### What is required
What is needed here is an exact repetition of the records below, beginning at the line that has "Task: Click the /credentials.txt result line" and stopping after the line that has "Toggle underline formatting".

Source records:
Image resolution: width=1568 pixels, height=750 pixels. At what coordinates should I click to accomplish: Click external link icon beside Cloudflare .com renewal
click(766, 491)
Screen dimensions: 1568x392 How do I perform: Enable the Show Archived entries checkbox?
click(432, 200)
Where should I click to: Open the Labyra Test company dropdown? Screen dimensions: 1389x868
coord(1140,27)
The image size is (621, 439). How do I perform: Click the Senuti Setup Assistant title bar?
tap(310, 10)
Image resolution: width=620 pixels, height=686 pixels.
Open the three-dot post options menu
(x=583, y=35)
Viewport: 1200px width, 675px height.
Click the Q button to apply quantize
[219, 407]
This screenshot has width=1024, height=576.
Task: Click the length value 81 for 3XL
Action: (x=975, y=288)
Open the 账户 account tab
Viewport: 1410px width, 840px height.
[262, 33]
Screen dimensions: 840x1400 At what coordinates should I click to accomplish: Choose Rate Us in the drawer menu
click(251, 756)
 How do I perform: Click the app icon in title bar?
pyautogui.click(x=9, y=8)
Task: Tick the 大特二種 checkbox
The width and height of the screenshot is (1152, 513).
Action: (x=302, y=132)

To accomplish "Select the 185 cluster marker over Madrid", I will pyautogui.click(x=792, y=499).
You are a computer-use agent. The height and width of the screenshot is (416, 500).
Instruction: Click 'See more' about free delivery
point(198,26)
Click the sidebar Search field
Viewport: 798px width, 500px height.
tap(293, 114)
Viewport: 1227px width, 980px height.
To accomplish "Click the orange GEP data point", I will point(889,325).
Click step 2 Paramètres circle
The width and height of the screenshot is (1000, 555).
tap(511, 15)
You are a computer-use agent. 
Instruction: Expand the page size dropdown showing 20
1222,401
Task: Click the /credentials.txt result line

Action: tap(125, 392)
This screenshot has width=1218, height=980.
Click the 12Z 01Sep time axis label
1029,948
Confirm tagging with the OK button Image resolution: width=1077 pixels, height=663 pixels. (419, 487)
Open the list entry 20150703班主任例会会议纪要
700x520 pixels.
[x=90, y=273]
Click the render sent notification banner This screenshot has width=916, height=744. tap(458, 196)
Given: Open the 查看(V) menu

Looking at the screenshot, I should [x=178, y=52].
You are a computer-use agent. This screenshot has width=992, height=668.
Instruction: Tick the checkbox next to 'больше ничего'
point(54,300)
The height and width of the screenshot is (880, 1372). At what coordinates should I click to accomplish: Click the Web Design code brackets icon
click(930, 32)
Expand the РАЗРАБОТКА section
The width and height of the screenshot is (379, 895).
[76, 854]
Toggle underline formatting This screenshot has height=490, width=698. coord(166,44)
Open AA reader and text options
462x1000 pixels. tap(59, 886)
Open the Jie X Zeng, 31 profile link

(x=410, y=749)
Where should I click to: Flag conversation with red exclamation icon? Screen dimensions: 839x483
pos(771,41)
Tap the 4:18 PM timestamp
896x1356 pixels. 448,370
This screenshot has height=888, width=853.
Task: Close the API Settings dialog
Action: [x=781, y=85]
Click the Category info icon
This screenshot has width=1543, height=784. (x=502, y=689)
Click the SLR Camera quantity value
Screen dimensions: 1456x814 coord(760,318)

### Output for this exercise
Task: Click the /credentials.txt result line

Action: tap(125, 392)
This screenshot has width=1218, height=980.
Click the 12Z 01Sep time axis label
1029,948
Confirm tagging with the OK button Image resolution: width=1077 pixels, height=663 pixels. (419, 487)
Open the list entry 20150703班主任例会会议纪要
700x520 pixels.
[x=90, y=273]
Click the render sent notification banner This screenshot has width=916, height=744. tap(458, 196)
Given: Open the 查看(V) menu

Looking at the screenshot, I should [x=178, y=52].
You are a computer-use agent. This screenshot has width=992, height=668.
Instruction: Tick the checkbox next to 'больше ничего'
point(54,300)
The height and width of the screenshot is (880, 1372). At what coordinates should I click to accomplish: Click the Web Design code brackets icon
click(930, 32)
Expand the РАЗРАБОТКА section
The width and height of the screenshot is (379, 895).
[76, 854]
Toggle underline formatting This screenshot has height=490, width=698. coord(166,44)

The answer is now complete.